That forecast will probably come true over time -- though perversely, the exchanges' malfunctioning in the early months probably made more people aware of them in the first signup season. Meanwhile, the political insight underlying the forecast -- that most people pay very little attention to government initiatives and political battles -- makes me wonder about a shorter-term political question.
The refusal of Republican-led states to expand Medicaid has created a cruel and arbitrary gap in the ACA's insurance expansion. Millions of people earn too little to qualify for subsidies to buy private insurance plans on the exchanges (the threshold is 100% of the Federal Poverty Level, but have been denied the access to Medicaid that the law envisioned. Many of these people are going to ACA signup events and lerning that the law affords them no help.
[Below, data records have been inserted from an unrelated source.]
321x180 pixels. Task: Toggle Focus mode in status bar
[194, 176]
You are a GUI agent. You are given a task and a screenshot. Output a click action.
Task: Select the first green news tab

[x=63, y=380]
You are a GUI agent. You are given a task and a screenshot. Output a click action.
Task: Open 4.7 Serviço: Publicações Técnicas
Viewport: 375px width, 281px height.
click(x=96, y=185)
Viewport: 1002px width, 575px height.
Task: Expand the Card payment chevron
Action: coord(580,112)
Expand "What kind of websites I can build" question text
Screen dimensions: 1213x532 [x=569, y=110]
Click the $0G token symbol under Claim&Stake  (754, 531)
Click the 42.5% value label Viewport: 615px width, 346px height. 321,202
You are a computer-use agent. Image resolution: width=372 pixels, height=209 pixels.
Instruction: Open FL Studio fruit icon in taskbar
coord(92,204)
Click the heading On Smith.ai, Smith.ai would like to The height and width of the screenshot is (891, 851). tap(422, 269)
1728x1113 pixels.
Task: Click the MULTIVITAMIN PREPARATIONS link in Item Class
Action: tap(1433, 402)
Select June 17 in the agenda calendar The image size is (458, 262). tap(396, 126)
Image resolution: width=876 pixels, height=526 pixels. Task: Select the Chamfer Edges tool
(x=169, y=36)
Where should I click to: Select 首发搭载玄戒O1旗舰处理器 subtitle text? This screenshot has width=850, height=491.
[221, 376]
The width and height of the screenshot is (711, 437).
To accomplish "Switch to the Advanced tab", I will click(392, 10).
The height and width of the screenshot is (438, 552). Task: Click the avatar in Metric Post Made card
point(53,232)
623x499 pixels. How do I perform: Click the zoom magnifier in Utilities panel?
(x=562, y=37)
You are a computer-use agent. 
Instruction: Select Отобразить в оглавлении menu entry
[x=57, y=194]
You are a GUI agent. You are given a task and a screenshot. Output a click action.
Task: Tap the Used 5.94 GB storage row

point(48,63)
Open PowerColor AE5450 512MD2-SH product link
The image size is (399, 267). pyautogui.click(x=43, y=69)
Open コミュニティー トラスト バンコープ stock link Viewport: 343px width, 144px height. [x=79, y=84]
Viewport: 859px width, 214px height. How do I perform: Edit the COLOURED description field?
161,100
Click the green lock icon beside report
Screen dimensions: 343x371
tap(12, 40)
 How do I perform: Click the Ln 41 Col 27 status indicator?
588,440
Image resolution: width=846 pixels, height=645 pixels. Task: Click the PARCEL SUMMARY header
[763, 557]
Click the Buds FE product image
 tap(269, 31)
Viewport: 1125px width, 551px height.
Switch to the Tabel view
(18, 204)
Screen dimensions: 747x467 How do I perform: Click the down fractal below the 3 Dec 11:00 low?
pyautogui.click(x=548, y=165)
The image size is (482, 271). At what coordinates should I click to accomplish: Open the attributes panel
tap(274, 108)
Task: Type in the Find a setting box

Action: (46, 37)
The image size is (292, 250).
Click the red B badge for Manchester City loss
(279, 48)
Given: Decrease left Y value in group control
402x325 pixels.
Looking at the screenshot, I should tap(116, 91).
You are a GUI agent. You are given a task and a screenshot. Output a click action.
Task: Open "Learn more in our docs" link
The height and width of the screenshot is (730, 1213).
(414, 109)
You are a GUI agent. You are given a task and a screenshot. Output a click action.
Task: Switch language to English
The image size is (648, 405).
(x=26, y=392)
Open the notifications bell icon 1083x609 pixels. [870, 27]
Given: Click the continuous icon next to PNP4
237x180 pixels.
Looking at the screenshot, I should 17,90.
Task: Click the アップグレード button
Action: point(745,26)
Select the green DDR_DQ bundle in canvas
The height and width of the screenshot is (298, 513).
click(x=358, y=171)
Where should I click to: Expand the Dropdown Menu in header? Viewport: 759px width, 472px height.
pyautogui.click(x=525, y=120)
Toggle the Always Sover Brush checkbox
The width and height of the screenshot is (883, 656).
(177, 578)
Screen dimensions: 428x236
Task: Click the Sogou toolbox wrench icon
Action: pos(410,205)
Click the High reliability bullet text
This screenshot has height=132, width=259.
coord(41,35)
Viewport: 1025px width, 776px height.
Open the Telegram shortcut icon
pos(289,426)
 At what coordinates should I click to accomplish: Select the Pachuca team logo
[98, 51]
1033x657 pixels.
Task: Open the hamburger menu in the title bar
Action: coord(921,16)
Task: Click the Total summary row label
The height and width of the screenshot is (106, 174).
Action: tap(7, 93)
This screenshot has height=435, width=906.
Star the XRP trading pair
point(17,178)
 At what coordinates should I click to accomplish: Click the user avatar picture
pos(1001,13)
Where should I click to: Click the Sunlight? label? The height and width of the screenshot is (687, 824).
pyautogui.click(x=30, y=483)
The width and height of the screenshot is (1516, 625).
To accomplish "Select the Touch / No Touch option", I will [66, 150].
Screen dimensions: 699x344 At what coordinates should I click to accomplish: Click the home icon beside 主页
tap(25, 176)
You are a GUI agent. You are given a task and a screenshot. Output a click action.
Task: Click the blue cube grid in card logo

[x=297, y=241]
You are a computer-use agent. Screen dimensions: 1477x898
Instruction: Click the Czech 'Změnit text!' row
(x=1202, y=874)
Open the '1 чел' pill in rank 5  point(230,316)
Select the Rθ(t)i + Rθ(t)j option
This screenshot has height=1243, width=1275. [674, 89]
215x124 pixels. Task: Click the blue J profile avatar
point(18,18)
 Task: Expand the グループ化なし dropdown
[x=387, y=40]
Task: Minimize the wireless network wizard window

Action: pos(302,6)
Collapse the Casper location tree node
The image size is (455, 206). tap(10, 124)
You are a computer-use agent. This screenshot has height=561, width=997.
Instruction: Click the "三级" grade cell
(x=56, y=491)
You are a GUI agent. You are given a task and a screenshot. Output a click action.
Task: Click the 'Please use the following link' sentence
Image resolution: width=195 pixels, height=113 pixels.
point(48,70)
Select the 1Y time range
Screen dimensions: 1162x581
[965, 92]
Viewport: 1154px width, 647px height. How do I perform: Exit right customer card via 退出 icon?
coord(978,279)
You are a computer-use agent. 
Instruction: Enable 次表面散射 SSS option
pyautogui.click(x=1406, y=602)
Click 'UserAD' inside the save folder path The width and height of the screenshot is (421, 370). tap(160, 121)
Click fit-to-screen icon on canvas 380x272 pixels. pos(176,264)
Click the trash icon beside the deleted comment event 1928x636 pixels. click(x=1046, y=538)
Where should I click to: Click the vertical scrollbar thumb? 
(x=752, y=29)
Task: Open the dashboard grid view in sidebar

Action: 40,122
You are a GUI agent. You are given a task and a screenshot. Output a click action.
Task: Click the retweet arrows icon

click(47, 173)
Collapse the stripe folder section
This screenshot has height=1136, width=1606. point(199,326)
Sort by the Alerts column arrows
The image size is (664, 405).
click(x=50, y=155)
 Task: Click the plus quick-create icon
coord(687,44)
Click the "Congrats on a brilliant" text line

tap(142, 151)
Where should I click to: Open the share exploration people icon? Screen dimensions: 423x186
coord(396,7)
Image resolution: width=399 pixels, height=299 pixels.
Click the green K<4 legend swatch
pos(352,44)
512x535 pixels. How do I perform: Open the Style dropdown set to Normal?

Whom will these people blame, and hold accountable? The wrong party in many cases, if an anecdote in today's Times is indicative:
Ms. LaFerla, a divorced full-time student in social work at Fontbonne University [in St. Louis], receives $7,000 a year in rent payments from her housemates, she said. As a childless adult, she is not eligible for traditional Medicaid, and her income is too low for her to qualify for a subsidy. She shopped on HealthCare.gov and was quoted a $450-a-month premium with a $6,300 deductible.It is of course Republican governors and legislatures that have refused to expand Medicaid despite 100% funding from the federal government in the first two years and 90% funding thereafter. But as with the economy, the president is held responsible for all. The Republican response to the ACA illustrated, so memorably by Tom Toles has been politically effective on many fronts.
“It’s been a big disappointment,” she said. “A lot of us voted for President Obama because we thought this was going to be a good thing.”